▸ **Description of the task**
Continue the C programming interview guide from the point where it stops.

▸ **Selected text**
▬▬▬▬▬▬
Global variables get initialized automatically by the compiler as and when defined based on datatype. int = 0, char = '', float = 0, double = 0 and pointer = Null)
Q5. Explain to me the concept of Null pointer. And if you can, shed some light on Dangling pointer as well.
Ans. If the pointer variable is not assigned any valid memory address then NULL can be used to initialize that pointer. (Conceptually, the NULL pointer doesn't point anywhere)
(Interesting fact: we have a void pointer as well. A pointer that points to some data location in storage, which doesn't have any specific type, so "void" pointer).
Dangling pointer: Pointer that doesn't point to a valid memory location. (Don't stop here it will give the interviewer a chance to confuse you, provide a detailed answer)
If you delete or deallocate a memory of an object without modifying the pointer pointing to it, in such cases dangling pointer arises.
int* dang = (int *)malloc(sizeof(int));
free(dang); // deallocated the memory used by the dang variable.
*dang = 100; // now the pointer is pointing to invalid memory locations. So, this becomes a dangling pointer.
Q6. In a C language, how many ways are there of passing arguments to a subroutine(function)?
Ans. In C language there are two ways that arguments can be passed to a subroutine.
Call by Value
Call by Reference
(Now explain these two points)
Call by Value: This method copies the value of an argument into the formal parameter of the subroutine. In this case, changes made to the parameter do not affect the argument. (This is how we pass the arguments usually)
Call by Reference: In this method, the address of an argument is copied into the parameter. Inside the subroutine, the address is used to access the actual argument used in the call. This means that changes made to the parameter affect the argument. (This is when pointers arrive into the picture)
(You can stop here, or you can also provide a simple Swap function example for Call by Reference)
#include<stdio.h>
void swap(int *x, int *y)
{
int temp;
temp=*x; // store the value present at address of ‘x’
*x=*y; // copy the value present at the address of ‘y’ to address of ‘x
*y=temp; // copy the value present in temp to address of ‘y’
}
int main(void)
{
int i=10, j=20;
swap(&i, &j);
printf("i=%d and j=%d",i,j);
return 0;
}
Q7. Is there a way in C programming such that the local variables maintain their values between function calls?
(Sometimes a question is not asked directly, such as above question could be asked simply as - Explain use of static keyword in C language)
Ans. (First, explain static keyword)
Variables declared as static are permanent variables within their own function or file. They are not known outside their function or file.
(Now, explain only about static Local Variable, no need to explain about static Global Variables)
static Local Variables: When you apply the static modifier to a local variable, the compiler creates permanent storage for it, much as it creates storage for a global variable.
The key difference between a static local variable and a global variable is that the static local variable remains known only to the block in which it is declared.
In simple terms a static local variable is a local variable that retains its value between function calls.
#include <stdio.h>
int product();
int main()
{
product();
return 0;
}
int product()
▬▬▬▬▬▬
▸ **Items**

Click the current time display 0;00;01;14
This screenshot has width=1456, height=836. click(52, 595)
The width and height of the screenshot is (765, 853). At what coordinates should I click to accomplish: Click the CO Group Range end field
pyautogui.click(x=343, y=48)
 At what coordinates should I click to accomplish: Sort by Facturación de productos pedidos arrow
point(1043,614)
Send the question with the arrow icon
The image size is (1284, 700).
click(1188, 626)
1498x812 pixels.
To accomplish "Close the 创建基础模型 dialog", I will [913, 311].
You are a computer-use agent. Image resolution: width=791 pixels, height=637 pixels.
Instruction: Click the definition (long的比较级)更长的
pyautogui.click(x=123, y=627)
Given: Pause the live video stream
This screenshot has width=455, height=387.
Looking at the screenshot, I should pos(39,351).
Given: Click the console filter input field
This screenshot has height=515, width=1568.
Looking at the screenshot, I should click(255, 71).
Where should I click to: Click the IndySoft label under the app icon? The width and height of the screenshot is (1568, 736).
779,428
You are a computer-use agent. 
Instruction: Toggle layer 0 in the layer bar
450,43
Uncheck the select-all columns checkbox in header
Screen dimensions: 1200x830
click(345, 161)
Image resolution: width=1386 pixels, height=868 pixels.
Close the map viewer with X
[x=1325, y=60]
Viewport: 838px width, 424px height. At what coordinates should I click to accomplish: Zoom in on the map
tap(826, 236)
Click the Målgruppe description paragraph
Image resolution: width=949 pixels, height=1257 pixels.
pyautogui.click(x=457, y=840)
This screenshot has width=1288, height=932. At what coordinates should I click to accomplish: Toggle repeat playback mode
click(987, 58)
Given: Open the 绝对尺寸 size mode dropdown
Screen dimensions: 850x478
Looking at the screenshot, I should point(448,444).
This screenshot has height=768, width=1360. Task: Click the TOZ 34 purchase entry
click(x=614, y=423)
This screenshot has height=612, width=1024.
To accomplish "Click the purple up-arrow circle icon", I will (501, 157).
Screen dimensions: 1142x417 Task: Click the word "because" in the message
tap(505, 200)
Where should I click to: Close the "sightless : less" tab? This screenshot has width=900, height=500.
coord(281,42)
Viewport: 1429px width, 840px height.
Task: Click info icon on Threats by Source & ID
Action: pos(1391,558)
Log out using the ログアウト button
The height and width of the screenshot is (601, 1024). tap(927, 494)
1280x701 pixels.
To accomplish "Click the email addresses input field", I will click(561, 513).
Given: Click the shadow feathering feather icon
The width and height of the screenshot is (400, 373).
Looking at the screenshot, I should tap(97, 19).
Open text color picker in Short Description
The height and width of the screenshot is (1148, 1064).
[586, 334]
▬▬▬▬▬▬
▸ **Response**
{
static int var = 1; // var initialized to 1
var=var*5; // updates value of var, this will be retained after recursive call as well
if(var>1000)
return;
printf("%d, ", var);
product();
}
Q8. You can easily print numbers from 1 to 100 using a loop, can you do the same without using any type of loop?
Ans. (Use recursion instead loop)
#include<stdio.h>
void printNumbers(int);
int main()
{
int n=1;
printNumbers(n);
return 0;
}
void printNumbers(int n)
{
if(n<=100)
{
printf("%d ", n);
printNumbers(n+1);
}
}
Q9. In the lines #include <stdio.h>, #define MOD 10000007, what are #include and #define?
Ans. (Interviewer is expecting an explanation of Preprocessor Directives)
#include and #define are Preprocessor directives. Preprocessor directives are placed at the beginning of every C program. This is where library files are specified, another use is to declare constants. Preprocessors are programs that process our source code before compilation.
#include - It is used to include libraries, which would depend on what functions are to be used in the program.
#define - It defines an identifier and a character sequence that will be substituted for the identifier each time it is encountered in the source file. The identifier is referred to as a macro name and the replacement process as macro replacement.
(Interesting fact: Each preprocessing directive must be on its own line. For example, this will not work -> #include <stdio.h> #include<stdlib.h> )
Q10. Explain about Entry control and Exit control loops in C.
Ans.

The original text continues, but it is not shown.